* [Oefentekst]:
------------------------------------------------

Bij de aanhaling van 1 Timotheüs 2:11-15 merken de auteurs op dat het hier vooral gaat over de christelijke gemeente. En zonder nadere onderbouwing valt het besluit dat „de strekking ervan gaat over het gehele maatschappelijk leven. Dus thuis, in de kerk en ook in de politiek”. Was niet juist het probleem dat onze theologen in de ‘vrouwendiscussie’ niet hard konden maken dat Bijbelse uitspraken voor de kerk ook voor de volle honderd procent voor het maatschappelijk leven golden?
Leo Kosten, Kapelle
SGP Vlissingen (IV)
In het RD stond een ingezonden stuk, ”Infecteert de tijdgeest ook de SGP?” (RD 31-3), waarin de auteurs stelling nemen tegen het passief vrouwenkiesrecht. Ze zijn er goed voor gaan zitten, want zelfs het gebruik van het woord ”gewetensvrijheid” wordt te licht bevonden. Vlissingen „doet wat goed is in eigen ogen” en dat is natuurlijk helemaal niet Bijbels. Voor het gemak wordt vergeten dat gewetensvrijheid vaker wordt gebruikt bij middelmatige zaken waarbij de Bijbel op verschillende manieren kan worden geïnterpreteerd. Zo wordt in het SGP-beginselprogramma gewetensvrijheid toegepast op het actief vrouwenkiesrecht, en ook rond een thema als vaccineren worden geen stellige uitspraken gedaan.

------------------------------------------------

* [Gegevensuittreksel]:
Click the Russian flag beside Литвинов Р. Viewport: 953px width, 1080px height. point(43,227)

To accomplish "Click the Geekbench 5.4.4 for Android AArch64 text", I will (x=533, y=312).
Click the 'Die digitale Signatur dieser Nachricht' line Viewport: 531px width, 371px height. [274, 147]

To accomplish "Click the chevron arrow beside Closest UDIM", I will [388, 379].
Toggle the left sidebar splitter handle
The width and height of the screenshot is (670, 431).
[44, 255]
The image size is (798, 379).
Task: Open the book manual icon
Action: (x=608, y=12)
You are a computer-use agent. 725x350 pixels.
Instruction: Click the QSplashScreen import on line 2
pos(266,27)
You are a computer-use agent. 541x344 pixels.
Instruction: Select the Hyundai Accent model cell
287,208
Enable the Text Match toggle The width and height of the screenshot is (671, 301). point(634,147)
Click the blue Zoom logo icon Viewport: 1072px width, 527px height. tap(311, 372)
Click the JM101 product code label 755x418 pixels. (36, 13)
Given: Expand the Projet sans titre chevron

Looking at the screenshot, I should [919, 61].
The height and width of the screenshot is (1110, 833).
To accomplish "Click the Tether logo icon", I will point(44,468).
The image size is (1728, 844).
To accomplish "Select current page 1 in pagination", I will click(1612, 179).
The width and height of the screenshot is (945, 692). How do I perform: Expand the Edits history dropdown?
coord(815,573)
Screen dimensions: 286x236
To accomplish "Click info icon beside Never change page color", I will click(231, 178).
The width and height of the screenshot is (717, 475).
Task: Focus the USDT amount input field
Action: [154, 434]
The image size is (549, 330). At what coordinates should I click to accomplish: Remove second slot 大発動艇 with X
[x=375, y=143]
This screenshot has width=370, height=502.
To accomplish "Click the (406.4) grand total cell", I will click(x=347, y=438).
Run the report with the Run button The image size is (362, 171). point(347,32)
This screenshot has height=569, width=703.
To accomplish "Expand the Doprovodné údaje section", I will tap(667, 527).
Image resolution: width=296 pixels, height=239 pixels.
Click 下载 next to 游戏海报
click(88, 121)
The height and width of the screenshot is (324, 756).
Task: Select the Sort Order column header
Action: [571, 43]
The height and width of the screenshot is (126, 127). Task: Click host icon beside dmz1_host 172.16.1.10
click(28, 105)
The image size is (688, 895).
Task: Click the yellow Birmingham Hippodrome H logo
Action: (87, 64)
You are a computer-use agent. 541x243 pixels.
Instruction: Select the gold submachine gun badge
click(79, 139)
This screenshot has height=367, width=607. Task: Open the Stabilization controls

------------------------------------------------

* [Opdrachten]:
(A) Neem uit de tekst over de SGP en het vrouwenkiesrecht letterlijk het gedeelte over tussen "Leo Kosten, Kapelle" en "stellige uitspraken gedaan.", beide inbegrepen.
(B) Beantwoord de volgende vragen aan de hand van de tekst over de SGP en het vrouwenkiesrecht.
(i) Welke Bijbelpassage halen de auteurs aan in het eerste gedeelte?
(ii) Welke datum staat vermeld bij het ingezonden stuk in het RD?
(iii) Op welke vorm van vrouwenkiesrecht wordt gewetensvrijheid in het SGP-beginselprogramma toegepast?
(C) Schrijf de tekst over de SGP en het vrouwenkiesrecht verder, te beginnen na de laatste zin.
Het materiaal speelt hierbij geen enkele rol.

* [Antwoorden]:
(A)
Leo Kosten, Kapelle
SGP Vlissingen (IV)
In het RD stond een ingezonden stuk, ”Infecteert de tijdgeest ook de SGP?” (RD 31-3), waarin de auteurs stelling nemen tegen het passief vrouwenkiesrecht. Ze zijn er goed voor gaan zitten, want zelfs het gebruik van het woord ”gewetensvrijheid” wordt te licht bevonden. Vlissingen „doet wat goed is in eigen ogen” en dat is natuurlijk helemaal niet Bijbels. Voor het gemak wordt vergeten dat gewetensvrijheid vaker wordt gebruikt bij middelmatige zaken waarbij de Bijbel op verschillende manieren kan worden geïnterpreteerd. Zo wordt in het SGP-beginselprogramma gewetensvrijheid toegepast op het actief vrouwenkiesrecht, en ook rond een thema als vaccineren worden geen stellige uitspraken gedaan.

(B)
(i) 1 Timotheüs 2:11-15
(ii) 31-3
(iii) Op het actief vrouwenkiesrecht

(C)
Ik heb weinig behoefte om me te mengen in een theologische discussie, aangezien ik geen theoloog ben. Na enkele decennia van discussie rond het vrouwenstandpunt verwacht ik geen nieuwe theologische inzichten. Maar ik laat me graag verrassen. Misschien moet de discussie breder gevoerd worden en moet er ook gekeken worden naar de opleving van een seculiere vorm van conservatisme en een herwaardering van ”masculiniteit” in de wereld. Over wereldse invloeden gesproken. In hoeverre beïnvloedt deze trend het huidige denken over man-vrouwverhoudingen? Letten we erop dat we ons niet verlagen tot het niveau van Andrew Tate en zijn kornuiten?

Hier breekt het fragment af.